Budget 2013 not a death knell for reforms

March 4, 2013

(Any opinions expressed here are those of the author and not of Reuters)

In announcing the new budget, Finance Minister P. Chidambaram tried to square the circle. On the one hand, with the prospect of elections next year or possibly sooner, handing out costly goodies was always going to be a temptation. On the other hand, like its Western counterparts, the Indian government was faced with the fact that it must rein in public spending, which could anger some voters, not to mention dampen economic growth.

The trick, therefore, was to cut spending on areas where the negative impact would be least damaging. On that count, the budget met our expectations. We had long thought the deficit could be cut from 5.2 percent of GDP to 4.8 percent in 2014. And while the underlying nominal GDP growth assumption of 13.4 percent may be a stretch, we didn’t think it was beyond the realm of possibility.

What we found interesting is that the planned portion of the budget, which includes schemes for rural areas and construction, is programmed to rise by about 29 percent, whereas the relatively large non-planned portion should rise by a mere 11 percent. The latter includes expenditure on government operations that hardly help stimulate growth, as well as subsidies which are slated to fall by a heartening 10 percent.

The upshot of this manoeuvre is that it improves the budget mix: the spending on the more productive areas outpaces the economic growth rate, whereas the spending on the less productive ones rises at a slower pace, or even shrinks.

A more disciplined Indian budget is not just a worthy end in itself; it can also aid growth. One important implication is that the less the government borrows, the less money the Reserve Bank of India (RBI) needs to print to finance it, thereby minimizing the risk of inflation. As a result, all else being equal, the RBI could loosen monetary policy and thus ease the burden of high interest costs for many companies.

Needless to say, with a slower borrowing pace and lower interest rates, the Indian government could also save on interest payments, one of its biggest budget items. To put it in context, India spends twice as much on interest payments as it does on defence.

But for many reform watchers, the ultimate question is whether Chidambaram’s budget speech marked the end of the government’s reform efforts, which had progressed quite satisfactorily in the past year. Judging by the market reaction, many investors were disappointed not so much by what the speech contained, but more so by what it did not.

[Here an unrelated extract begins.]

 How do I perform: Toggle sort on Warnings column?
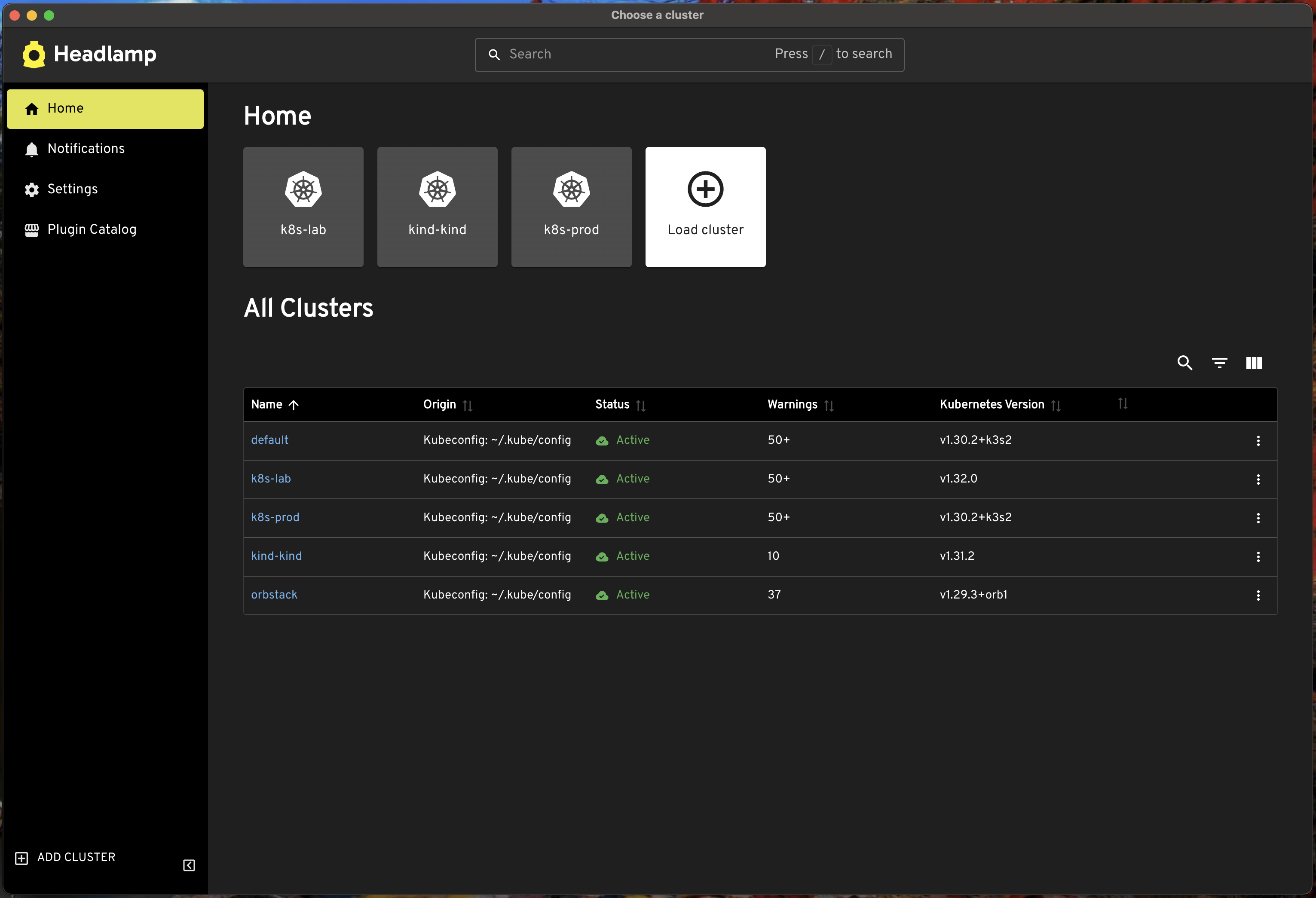coord(829,406)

With no actual reform announcements, the speech failed investors’ high expectations for such announcements, arguably triggering the selloff.

Since the budget is not usually an instrument to discuss reform initiatives, we think investors were somewhat misplaced to expect it to mention breakthroughs on issues such as land acquisition reform and power sector debt restructuring.

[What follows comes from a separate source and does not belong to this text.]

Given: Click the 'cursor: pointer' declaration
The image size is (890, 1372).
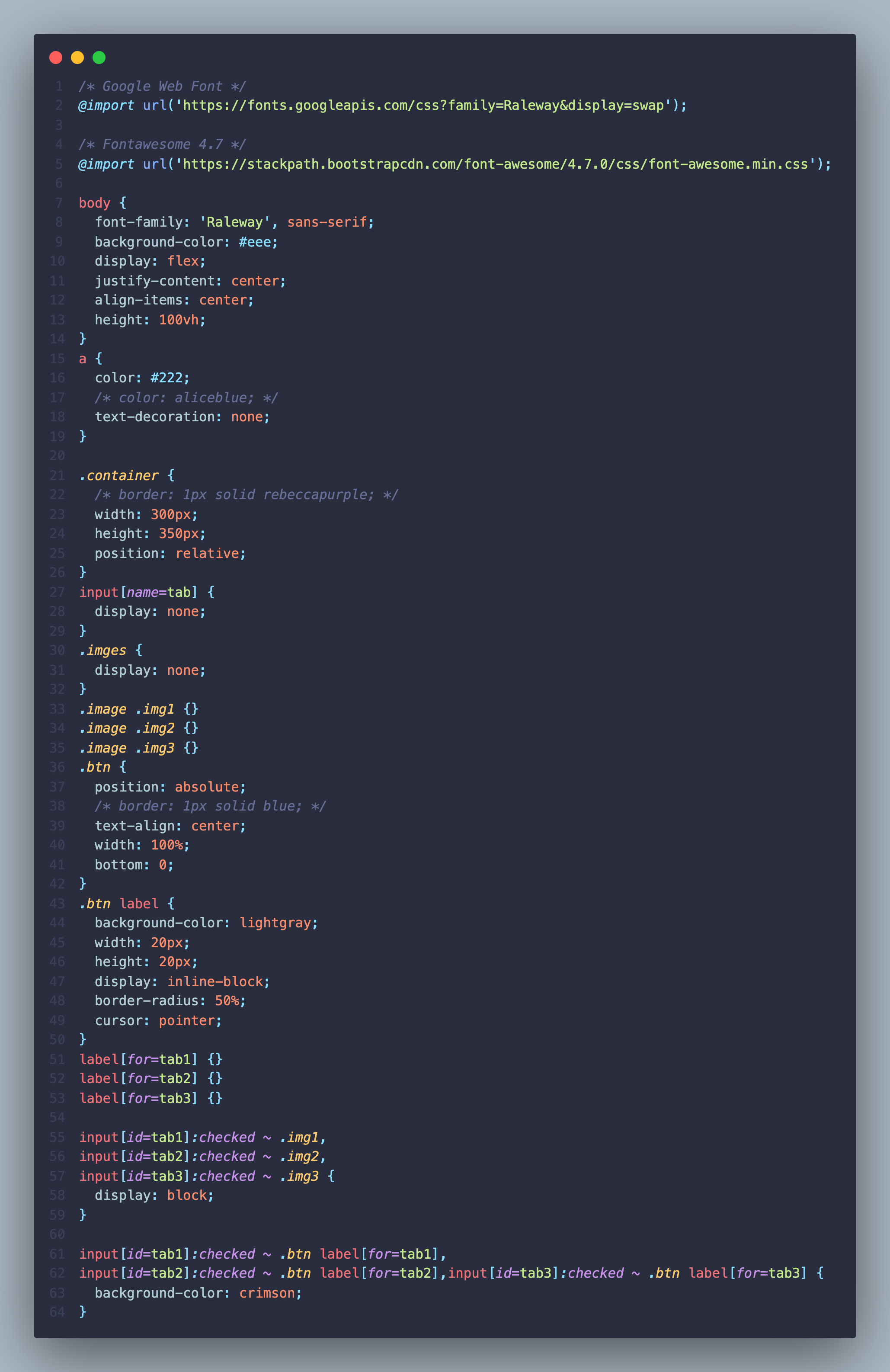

Admittedly, we had hoped to see progress on the Goods and Services Tax, since revenue generation is directly related to the budget. Any encouraging signal would have been welcome but we too were disappointed.

Still, we do not believe Chidambaram’s speech was a death knell for Indian reforms. We believe the current administration is acutely aware that stalling on reform would not only undermine India’s economic growth, but also, as a consequence, diminish its odds for re-election.

We note that one revenue measure in the budget was the surcharge on taxes for the wealthiest Indians and companies. However, this is only good for one year. Chidambaram probably thought that the economy would recover enough in fiscal 2015 and that the tax revenue then would be sufficient even without the surcharge.

We are optimistic that Chidambaram and administration officials realise that for this recovery to happen, they cannot pause on policy improvements. Any measures toward investment recovery, ideally coupled with lower inflation, would work wonders to lift the mood through higher incomes and a stronger job market — and, perhaps, even appeal to the electorate.